### DATA ENTRIES

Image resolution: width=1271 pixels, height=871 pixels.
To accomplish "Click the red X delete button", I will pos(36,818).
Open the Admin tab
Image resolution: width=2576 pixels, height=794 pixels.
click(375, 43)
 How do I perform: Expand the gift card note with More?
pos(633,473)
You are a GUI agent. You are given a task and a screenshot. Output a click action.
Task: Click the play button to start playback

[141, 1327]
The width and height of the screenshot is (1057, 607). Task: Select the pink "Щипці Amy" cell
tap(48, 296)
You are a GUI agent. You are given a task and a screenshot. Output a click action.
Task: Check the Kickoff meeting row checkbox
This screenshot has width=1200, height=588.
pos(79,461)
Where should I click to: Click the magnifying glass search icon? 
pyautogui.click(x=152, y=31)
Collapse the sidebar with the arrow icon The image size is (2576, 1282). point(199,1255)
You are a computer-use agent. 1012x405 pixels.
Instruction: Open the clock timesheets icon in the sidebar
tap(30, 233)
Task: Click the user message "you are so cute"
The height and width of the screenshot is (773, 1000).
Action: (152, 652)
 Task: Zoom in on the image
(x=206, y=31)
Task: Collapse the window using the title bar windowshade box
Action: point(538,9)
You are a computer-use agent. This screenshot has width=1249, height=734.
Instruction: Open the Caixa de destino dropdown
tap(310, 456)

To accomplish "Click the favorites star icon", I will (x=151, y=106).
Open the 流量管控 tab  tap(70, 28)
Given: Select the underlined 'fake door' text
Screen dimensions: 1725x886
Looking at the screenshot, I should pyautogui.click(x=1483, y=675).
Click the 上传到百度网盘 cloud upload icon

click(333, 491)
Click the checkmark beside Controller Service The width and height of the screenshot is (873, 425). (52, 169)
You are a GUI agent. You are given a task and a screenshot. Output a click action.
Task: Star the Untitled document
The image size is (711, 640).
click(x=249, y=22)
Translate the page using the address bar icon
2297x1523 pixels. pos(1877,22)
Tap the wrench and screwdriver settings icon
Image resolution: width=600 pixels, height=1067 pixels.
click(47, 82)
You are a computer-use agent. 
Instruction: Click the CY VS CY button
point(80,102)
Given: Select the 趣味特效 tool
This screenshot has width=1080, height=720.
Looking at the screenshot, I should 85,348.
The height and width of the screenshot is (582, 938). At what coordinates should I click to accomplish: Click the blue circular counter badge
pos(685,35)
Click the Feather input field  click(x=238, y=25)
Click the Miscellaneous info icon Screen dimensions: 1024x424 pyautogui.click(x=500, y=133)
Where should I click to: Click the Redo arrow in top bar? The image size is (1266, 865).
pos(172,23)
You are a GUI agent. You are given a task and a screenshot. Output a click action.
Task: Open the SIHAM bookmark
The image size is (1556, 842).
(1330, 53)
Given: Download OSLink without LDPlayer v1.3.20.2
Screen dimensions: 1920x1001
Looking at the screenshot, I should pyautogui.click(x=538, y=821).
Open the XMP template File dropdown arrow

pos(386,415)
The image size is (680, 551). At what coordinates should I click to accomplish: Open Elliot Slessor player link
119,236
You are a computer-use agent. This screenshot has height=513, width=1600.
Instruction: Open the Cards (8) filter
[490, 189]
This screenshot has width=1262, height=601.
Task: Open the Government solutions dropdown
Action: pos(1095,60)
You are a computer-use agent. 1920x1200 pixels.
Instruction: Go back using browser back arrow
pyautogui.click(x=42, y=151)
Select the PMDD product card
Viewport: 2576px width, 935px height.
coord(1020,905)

######

**REQUIREMENT:** Reproduce verbatim the entries above, from the first line through the line that contains "pos(633,473)", with both ends included.

**TASK RESULT:**
Image resolution: width=1271 pixels, height=871 pixels.
To accomplish "Click the red X delete button", I will pos(36,818).
Open the Admin tab
Image resolution: width=2576 pixels, height=794 pixels.
click(375, 43)
 How do I perform: Expand the gift card note with More?
pos(633,473)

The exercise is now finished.